BOTTOM: Coming to the attention of Colin Chapman at Brands Hatch on Dec. 26, 1958. Here, in identical Lotus Elites, Clark leads his future team boss, who only got back in front after Jimmy was baulked by a spinning backmarker in the closing laps. Chapman was an excellent driver, so knew how good Clark must be to have worked him that hard. It was also Jimmy’s first visit to Brands Hatch.
(ABOVE) In a Lotus Elite again, this time finishing second in class in the 1959 Le Mans 24 Hours. The following year, Clark would return, racing in the premier class, sharing an Aston Martin DBR1 with the ’59 winner, Roy Salvadori. They would finish third overall.
(BELOW) Jimmy’s open-wheel debut came in Formula Junior in December ’59. Here, in a front-engined Gemini, he battles Ian Burgess’s rear-engined Cooper.
(BOTTOM) And just a year later, Clark was a Team Lotus driver in Formula 1! He finished fifth in both his second and third grands prix, while here at Oporton in Portugal, he scored his first top-three finish in the Lotus 18.
(ABOVE) Even by 1961, Jimmy could drive anything fast. Here he demonstrates the limits of an Aston Martin DB4GT Zagato at Goodwood, on his way to fourth place.
(BELOW) Four non-championship F1 wins in ’61 and two in ’62 preceded this moment – Clark’s first world championship grand prix victory, at Spa in ’62. He’d go on to clinch two more to finish second in the title standings that year, and would also add three more non-points wins later that year. Truly, he had arrived.

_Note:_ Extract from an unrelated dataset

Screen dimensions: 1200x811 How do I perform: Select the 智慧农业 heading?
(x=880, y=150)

(BOTTOM) Normally in the British Saloon Car series, Clark campaigned a Lotus Cortina (he won the title in 1964) but on this occasion, in August ’63 at Brands Hatch, he got his hands on a mighty Ford Galaxie. He started from the middle of the front row and won. That’s Jack Sears in the polesitting Galaxie, while Graham Hill, who’d finish second, is pedaling the Jaguar Mk II.
(ABOVE) 1963 – seven wins, seven poles from 10 races for Clark. Here at the championship finale at East London in South Africa, Jimmy has just lapped teammate Trevor Taylor. His closest opposition this race was the Brabham of Dan Gurney.

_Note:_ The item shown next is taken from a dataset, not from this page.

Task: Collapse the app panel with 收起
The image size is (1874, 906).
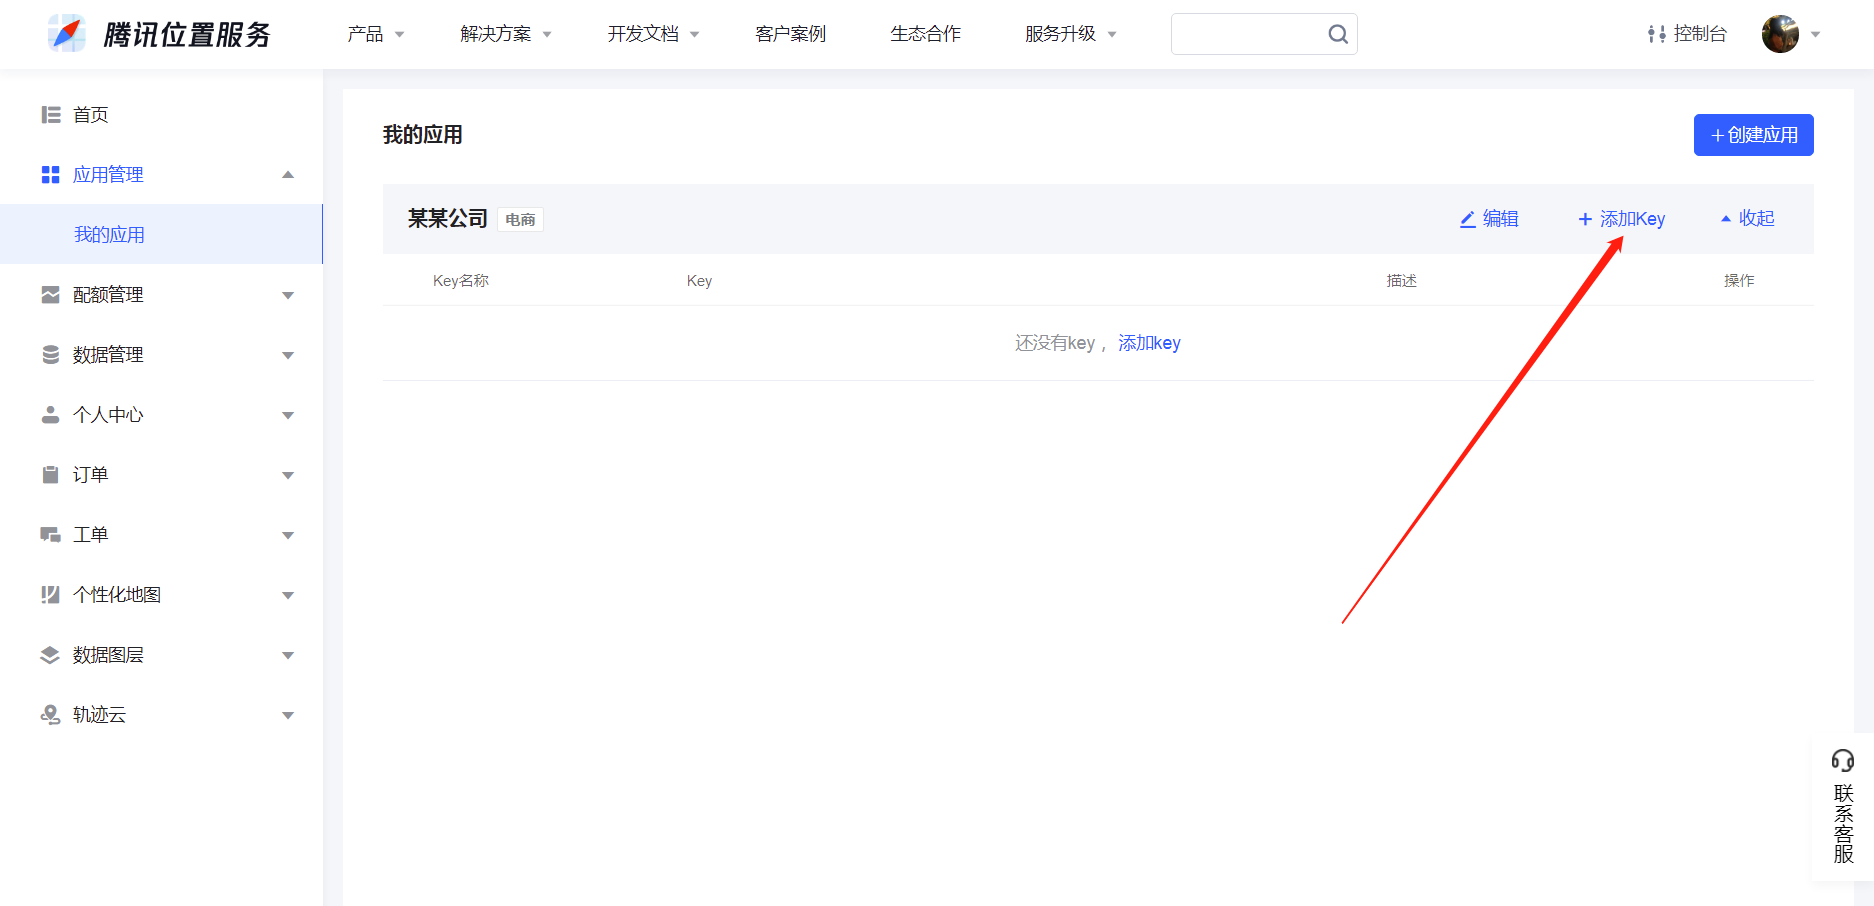Action: tap(1747, 219)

(BELOW) Clark suffered horrible luck at Monaco. Here in ’64, he set pole positon for the third consecutive year, but a broken anti-roll bar necessitated a pit stop. In the final laps, he dropped from second to fourth following engine failure.
(ABOVE) Winning the Indianapolis 500 on his third attempt in the gorgeous Lotus 38 turned Clark into a legend at the Speedway. Be sure to read Robin Miller’s touching tribute to Jimmy’s Indy adventures in the latest issue of RACER.

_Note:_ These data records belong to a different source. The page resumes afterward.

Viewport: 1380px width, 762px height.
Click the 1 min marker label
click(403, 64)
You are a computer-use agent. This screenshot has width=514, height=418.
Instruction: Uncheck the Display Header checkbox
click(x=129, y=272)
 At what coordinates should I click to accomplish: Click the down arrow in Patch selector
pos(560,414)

(BELOW) The French Grand Prix at the amazing Clermont-Ferrand circuit saw Clark race the Lotus 25 in a World Championship race for the final time. In all other GPs that season, he campaigned the faster Lotus 33, scoring five other wins and the title.
(ABOVE) Between them, Jackie Stewart, Clark and Graham Hill scored seven F1 World Championships and 66 Grand Prix wins. Here they’re pictured at Monaco in ’66, where Clark took pole and Stewart won.
(BELOW) Watkins Glen in ’66. Amazingly it was the reliable Repco engine of polesitter and new World Champion Jack Brabham which expired in the ’66 US Grand Prix, while the leaky and peaky H16 BRM engine in Clark’s Lotus 43 survived the full distance, allowing Jimmy to score his only win of the season. The Watkins Glen flag-waver looks as surprised as everyone else.
(BOTTOM) Had it not been for some new-engine bugs – and the Cosworth DFV’s later-than-intended arrival – Clark would have been 1967 World Champion in the mighty Lotus 49. Here he wins the British Grand Prix for the fifth and final time.
(ABOVE) The first race of the 1968 Formula 1 season, at Kyalami on New Year’s Day, was the last world championship event in which Team Lotus ran in its traditional green and yellow. Tragically, too, it was the last grand prix for Jimmy Clark. So it was fitting that he would sign off with pole position, fastest lap and victory – his 25th, breaking Juan Manuel Fangio’s 11-year-old record.
(BELOW) Clark in the Lotus 48 Formula 2 car at Hockenheim that fateful weekend…
(BOTTOM)…But we can remember him this way, too. The all-time great racer as a farmer at a sheep sale in the Scottish Border country in 1963, the year of his first World Championship.